Great, that's really helpful. I think provides a lot of nuance and color. I want to circle back on a follow-up, looking for a little bit more of a narrow and concrete answer. So when we think about the baseline FEV values amongst patients that are modulator-ineligible for genetic reasons, specifically, what should we think about the typical baseline FEV values of those patients entering a study such as a potential Phase II study for this asset at either of the doses you're moving forward?
Right. Understood. So currently, we're enrolling because of the nature of the study for safety. We're looking at patients from 50% up to 100% predicted FEV1. The next group of patients we'll be looking at will be going down to 80% or less, and just like in the modulator studies, we're most likely going to go down to as low as 40% predicted. And then we would be going into those in combination that are already on modulators, but are still, as I mentioned, having those degrees of instability and frequency of exacerbations, where the benefit is discernible, but modest at best.
Mani, just to make sure we answer your question, the vast majority of patients in this population will have FEV1s less than 80%. It's just that we started with patients a little bit healthier because it's a first in human safety study.
Great. I think that's what I was trying to get to, like, what proportion of patients fall into those three brackets? Obviously, the majority fall below 80, but these patients are mostly above 80. So is the above 80 population, like, 2% of these patients, 1 in 100, 1 in 3? I'm just trying to get a sense of... Because the data thus far is largely addressing patients above 80, which is useful, but, you know, it's larger. We're seeing what this drug might look like in a population of patients that is a minority of the most obvious target. So I'm trying to get a sense of, is that minority 1/6 of the, of the ineligible patients, 1/100? And just what your perspective on the epidemiology is in a world of current standard of care.

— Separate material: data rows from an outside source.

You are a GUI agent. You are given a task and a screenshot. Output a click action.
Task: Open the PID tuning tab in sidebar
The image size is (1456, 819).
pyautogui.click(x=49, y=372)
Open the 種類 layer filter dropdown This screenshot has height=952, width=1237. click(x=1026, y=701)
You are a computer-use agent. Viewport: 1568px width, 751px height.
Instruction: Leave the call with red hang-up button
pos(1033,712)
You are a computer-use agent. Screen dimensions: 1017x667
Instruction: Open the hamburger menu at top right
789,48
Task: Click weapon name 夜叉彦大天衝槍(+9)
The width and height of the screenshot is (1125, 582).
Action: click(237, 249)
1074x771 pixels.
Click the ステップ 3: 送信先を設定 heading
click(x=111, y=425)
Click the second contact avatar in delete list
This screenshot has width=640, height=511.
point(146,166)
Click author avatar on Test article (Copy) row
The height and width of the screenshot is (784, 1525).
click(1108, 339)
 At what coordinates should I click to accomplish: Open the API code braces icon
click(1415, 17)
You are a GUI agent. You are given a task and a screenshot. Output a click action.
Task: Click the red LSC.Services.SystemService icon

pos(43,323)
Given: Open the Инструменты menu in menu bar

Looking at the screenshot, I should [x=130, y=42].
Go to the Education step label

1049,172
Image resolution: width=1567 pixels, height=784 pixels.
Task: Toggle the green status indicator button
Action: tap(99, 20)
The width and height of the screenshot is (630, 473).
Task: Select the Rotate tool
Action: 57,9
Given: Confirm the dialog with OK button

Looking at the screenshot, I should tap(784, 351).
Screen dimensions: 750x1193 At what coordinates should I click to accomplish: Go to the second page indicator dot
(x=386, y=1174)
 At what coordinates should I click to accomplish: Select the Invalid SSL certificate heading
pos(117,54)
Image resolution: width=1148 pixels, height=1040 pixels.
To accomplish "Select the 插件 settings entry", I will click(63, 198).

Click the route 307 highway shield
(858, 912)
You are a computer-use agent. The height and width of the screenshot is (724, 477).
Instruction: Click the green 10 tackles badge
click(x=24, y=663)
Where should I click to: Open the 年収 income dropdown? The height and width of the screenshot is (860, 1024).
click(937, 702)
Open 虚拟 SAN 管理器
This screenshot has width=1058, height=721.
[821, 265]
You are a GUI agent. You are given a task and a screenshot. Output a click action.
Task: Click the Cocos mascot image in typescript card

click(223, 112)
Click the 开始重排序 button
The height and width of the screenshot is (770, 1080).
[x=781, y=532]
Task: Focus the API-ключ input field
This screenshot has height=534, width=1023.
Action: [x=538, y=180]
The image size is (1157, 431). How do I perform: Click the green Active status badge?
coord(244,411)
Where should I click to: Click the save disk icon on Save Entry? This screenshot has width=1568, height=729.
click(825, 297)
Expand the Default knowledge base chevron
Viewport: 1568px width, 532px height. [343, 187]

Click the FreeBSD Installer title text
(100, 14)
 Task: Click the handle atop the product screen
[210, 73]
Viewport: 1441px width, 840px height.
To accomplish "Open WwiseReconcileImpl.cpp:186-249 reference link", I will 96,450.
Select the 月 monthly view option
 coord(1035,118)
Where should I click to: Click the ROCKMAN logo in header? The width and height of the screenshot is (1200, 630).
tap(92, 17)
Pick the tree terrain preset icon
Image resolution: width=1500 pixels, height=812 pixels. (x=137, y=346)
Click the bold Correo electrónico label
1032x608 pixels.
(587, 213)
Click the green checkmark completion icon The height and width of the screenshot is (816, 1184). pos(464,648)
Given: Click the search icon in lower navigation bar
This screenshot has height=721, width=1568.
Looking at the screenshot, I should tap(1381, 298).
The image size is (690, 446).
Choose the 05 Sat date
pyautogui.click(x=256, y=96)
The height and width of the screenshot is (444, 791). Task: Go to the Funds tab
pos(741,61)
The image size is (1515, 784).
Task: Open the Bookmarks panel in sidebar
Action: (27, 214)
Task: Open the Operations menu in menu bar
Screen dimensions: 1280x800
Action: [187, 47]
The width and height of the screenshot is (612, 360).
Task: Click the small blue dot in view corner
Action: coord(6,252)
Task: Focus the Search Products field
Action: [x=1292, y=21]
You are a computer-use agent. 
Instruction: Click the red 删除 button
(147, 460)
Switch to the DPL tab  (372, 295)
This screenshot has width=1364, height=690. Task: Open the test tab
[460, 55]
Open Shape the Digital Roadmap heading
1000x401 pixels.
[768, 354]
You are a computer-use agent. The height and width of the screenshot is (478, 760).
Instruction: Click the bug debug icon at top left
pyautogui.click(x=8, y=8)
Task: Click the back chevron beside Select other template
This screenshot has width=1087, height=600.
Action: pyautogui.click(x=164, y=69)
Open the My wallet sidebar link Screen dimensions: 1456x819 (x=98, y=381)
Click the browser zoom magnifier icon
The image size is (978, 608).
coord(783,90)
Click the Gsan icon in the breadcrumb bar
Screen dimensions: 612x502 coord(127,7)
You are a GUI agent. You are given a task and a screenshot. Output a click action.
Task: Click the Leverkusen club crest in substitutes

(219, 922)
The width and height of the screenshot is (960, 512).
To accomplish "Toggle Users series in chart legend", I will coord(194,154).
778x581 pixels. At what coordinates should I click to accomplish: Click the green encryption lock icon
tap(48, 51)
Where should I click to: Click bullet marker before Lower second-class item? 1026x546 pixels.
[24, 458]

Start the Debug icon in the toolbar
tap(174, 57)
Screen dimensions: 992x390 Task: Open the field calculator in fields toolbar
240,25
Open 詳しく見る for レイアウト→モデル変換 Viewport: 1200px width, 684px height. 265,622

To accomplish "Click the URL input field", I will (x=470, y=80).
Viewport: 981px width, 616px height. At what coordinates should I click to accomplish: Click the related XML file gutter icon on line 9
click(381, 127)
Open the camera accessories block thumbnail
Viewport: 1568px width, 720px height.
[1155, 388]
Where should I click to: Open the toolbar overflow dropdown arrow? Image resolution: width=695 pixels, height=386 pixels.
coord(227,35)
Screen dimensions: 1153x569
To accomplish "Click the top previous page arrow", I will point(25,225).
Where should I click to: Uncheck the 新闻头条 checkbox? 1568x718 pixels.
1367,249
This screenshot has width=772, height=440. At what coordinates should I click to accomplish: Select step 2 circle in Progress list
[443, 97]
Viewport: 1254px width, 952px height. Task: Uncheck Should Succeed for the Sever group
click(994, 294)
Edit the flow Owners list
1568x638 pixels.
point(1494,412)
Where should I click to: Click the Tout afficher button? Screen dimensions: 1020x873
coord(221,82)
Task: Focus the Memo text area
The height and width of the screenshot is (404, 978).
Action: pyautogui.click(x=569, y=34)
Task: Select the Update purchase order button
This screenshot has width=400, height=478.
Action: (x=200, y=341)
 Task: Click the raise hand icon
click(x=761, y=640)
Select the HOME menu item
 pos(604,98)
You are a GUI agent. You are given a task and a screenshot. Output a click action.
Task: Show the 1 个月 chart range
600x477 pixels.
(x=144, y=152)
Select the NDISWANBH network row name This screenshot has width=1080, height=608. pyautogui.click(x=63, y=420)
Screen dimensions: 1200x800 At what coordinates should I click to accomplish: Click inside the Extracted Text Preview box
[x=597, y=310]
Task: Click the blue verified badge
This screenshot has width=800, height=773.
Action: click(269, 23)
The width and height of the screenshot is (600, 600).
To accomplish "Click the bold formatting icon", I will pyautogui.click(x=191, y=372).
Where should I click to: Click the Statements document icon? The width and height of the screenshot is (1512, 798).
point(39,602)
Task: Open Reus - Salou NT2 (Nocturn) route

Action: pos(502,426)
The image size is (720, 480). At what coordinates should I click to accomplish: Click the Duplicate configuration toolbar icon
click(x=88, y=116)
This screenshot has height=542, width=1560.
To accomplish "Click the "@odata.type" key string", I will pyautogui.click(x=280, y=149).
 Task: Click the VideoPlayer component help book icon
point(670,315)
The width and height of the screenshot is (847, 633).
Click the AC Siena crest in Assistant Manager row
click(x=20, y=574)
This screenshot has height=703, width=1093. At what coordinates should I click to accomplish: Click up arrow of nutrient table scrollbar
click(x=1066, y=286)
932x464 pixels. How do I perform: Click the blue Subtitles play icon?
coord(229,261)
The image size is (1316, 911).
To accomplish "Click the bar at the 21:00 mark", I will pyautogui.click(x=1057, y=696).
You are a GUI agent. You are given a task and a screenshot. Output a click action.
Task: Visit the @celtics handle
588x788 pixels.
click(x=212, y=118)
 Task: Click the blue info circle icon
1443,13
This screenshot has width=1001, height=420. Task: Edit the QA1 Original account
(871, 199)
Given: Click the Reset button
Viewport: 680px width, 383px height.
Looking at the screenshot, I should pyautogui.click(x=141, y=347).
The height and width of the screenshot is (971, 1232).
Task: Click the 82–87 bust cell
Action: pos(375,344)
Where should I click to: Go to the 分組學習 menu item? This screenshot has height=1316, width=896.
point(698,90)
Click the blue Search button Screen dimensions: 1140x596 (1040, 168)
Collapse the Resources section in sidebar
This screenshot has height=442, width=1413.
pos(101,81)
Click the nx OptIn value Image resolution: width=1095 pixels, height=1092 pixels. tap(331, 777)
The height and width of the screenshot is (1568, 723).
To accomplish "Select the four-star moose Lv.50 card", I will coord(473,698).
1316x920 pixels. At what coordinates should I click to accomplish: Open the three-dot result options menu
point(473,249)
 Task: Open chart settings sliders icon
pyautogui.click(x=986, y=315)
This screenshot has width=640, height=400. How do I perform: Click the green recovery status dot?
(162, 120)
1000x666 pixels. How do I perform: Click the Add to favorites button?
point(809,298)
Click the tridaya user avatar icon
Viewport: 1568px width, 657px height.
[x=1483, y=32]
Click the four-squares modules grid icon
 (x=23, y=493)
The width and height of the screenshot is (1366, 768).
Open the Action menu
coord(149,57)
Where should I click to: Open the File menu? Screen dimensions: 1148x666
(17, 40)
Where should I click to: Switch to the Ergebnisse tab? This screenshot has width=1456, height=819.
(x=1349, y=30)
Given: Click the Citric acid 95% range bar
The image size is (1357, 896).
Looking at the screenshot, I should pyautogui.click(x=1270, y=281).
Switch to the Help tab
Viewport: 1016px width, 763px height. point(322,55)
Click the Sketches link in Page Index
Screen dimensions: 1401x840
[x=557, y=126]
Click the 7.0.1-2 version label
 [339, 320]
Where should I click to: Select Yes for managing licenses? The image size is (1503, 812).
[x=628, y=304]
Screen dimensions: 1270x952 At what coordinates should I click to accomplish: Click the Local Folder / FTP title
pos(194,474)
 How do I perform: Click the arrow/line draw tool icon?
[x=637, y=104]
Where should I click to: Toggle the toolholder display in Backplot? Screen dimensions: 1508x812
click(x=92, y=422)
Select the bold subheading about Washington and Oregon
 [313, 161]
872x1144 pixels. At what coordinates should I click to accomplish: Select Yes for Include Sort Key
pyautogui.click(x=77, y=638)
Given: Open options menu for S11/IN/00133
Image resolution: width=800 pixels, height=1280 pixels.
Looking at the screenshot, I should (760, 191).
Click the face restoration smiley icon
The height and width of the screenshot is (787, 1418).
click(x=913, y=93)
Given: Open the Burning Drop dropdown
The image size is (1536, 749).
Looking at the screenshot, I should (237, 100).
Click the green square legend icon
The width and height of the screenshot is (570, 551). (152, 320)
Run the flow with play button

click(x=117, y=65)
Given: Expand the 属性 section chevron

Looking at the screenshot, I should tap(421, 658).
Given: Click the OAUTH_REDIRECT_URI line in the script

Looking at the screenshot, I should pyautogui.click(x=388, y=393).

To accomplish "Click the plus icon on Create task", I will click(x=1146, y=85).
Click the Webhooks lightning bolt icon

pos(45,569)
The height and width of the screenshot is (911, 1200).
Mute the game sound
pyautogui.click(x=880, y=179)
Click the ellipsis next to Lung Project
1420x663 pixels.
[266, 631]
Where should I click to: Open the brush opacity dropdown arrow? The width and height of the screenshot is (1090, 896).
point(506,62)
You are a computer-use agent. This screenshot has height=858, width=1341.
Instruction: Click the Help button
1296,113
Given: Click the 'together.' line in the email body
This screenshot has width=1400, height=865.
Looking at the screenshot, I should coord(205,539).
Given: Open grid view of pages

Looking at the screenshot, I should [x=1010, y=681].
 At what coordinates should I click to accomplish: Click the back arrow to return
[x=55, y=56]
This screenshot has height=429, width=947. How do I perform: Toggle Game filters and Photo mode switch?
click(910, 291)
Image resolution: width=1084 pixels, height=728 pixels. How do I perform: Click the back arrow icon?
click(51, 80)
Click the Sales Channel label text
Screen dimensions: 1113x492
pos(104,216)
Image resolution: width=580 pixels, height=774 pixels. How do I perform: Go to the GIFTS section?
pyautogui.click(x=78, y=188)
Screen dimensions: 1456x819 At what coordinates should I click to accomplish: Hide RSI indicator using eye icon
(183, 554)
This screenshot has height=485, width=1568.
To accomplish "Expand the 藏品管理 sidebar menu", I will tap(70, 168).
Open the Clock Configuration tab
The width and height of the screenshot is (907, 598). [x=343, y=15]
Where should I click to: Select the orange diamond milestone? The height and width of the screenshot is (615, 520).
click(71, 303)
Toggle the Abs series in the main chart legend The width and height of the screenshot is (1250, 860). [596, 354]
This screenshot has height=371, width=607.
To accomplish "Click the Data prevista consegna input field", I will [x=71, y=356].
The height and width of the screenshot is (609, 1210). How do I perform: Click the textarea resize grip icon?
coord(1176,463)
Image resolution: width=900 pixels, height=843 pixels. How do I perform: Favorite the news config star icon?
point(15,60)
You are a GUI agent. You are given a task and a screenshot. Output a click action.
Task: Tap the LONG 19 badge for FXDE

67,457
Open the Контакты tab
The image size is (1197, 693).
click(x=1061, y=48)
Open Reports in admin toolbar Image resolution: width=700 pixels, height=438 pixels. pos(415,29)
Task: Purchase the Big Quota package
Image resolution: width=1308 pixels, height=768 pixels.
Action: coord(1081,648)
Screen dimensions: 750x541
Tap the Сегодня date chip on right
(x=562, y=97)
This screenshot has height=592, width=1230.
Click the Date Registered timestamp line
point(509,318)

Yeah, I guess I would say, here's the good news: The CF Foundation is going to be making public its registry. It's always a year or two delayed. So we're gonna be having new epidemiology of the mix of patients that are currently out there in the United States and the quartiles of their severity of disease. But the answer to your question is that in the adult age ranges, the overwhelming majority of these patients undoubtedly have lung function below 80, and ideally, are humming above 35 or 40%. Once you start getting down to those lower ranges, your disease is fairly advanced, you probably have other complicating matters to other organ systems, and you may or may not even be eligible for a lung transplant.
Great. That's really helpful, guys. I'm gonna hop out because I know you have other analysts waiting.
Thank you.
We're out of time. We'll hand it back for closing remarks. No more questions.
Well, thank you so much, everyone, for your attention today and your interest, and we look forward to continuing to update you on 4D-710, as well as our other pulmonology products as we move forward. Thank you for your attention today.